_What is needed_
Every entry here should be copied exactly.

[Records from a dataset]
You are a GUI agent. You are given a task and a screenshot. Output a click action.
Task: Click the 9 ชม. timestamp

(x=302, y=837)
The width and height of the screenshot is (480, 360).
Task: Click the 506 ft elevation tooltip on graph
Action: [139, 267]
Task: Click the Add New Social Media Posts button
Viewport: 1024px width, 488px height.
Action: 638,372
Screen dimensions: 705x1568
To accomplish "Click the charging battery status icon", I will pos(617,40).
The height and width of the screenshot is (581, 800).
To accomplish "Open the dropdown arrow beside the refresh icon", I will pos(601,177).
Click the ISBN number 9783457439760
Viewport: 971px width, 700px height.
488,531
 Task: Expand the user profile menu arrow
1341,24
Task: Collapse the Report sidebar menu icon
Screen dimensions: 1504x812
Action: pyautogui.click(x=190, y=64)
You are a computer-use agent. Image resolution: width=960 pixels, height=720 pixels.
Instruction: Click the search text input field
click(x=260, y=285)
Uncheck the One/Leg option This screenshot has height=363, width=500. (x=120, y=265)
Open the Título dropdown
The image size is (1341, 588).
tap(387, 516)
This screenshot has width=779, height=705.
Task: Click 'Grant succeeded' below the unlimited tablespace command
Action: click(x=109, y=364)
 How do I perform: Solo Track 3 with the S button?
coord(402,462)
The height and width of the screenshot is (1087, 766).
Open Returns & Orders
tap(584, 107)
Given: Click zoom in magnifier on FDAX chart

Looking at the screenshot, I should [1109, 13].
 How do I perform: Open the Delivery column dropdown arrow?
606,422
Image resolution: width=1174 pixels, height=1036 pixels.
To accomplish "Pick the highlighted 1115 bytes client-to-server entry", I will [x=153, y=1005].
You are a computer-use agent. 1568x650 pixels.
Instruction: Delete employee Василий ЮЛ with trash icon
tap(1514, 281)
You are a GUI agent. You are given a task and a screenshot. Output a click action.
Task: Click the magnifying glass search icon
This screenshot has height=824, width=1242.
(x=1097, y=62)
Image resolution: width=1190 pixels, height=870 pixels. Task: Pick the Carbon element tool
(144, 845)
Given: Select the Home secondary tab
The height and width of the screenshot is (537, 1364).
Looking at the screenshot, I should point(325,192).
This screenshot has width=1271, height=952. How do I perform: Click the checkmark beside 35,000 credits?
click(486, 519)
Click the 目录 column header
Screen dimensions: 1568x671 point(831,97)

_Solution for this problem_
You are a GUI agent. You are given a task and a screenshot. Output a click action.
Task: Click the 9 ชม. timestamp

(x=302, y=837)
The width and height of the screenshot is (480, 360).
Task: Click the 506 ft elevation tooltip on graph
Action: [139, 267]
Task: Click the Add New Social Media Posts button
Viewport: 1024px width, 488px height.
Action: 638,372
Screen dimensions: 705x1568
To accomplish "Click the charging battery status icon", I will pos(617,40).
The height and width of the screenshot is (581, 800).
To accomplish "Open the dropdown arrow beside the refresh icon", I will pos(601,177).
Click the ISBN number 9783457439760
Viewport: 971px width, 700px height.
488,531
 Task: Expand the user profile menu arrow
1341,24
Task: Collapse the Report sidebar menu icon
Screen dimensions: 1504x812
Action: pyautogui.click(x=190, y=64)
You are a computer-use agent. Image resolution: width=960 pixels, height=720 pixels.
Instruction: Click the search text input field
click(x=260, y=285)
Uncheck the One/Leg option This screenshot has height=363, width=500. (x=120, y=265)
Open the Título dropdown
The image size is (1341, 588).
tap(387, 516)
This screenshot has width=779, height=705.
Task: Click 'Grant succeeded' below the unlimited tablespace command
Action: click(x=109, y=364)
 How do I perform: Solo Track 3 with the S button?
coord(402,462)
The height and width of the screenshot is (1087, 766).
Open Returns & Orders
tap(584, 107)
Given: Click zoom in magnifier on FDAX chart

Looking at the screenshot, I should [1109, 13].
 How do I perform: Open the Delivery column dropdown arrow?
606,422
Image resolution: width=1174 pixels, height=1036 pixels.
To accomplish "Pick the highlighted 1115 bytes client-to-server entry", I will [x=153, y=1005].
You are a computer-use agent. 1568x650 pixels.
Instruction: Delete employee Василий ЮЛ with trash icon
tap(1514, 281)
You are a GUI agent. You are given a task and a screenshot. Output a click action.
Task: Click the magnifying glass search icon
This screenshot has height=824, width=1242.
(x=1097, y=62)
Image resolution: width=1190 pixels, height=870 pixels. Task: Pick the Carbon element tool
(144, 845)
Given: Select the Home secondary tab
The height and width of the screenshot is (537, 1364).
Looking at the screenshot, I should point(325,192).
This screenshot has width=1271, height=952. How do I perform: Click the checkmark beside 35,000 credits?
click(486, 519)
Click the 目录 column header
Screen dimensions: 1568x671 point(831,97)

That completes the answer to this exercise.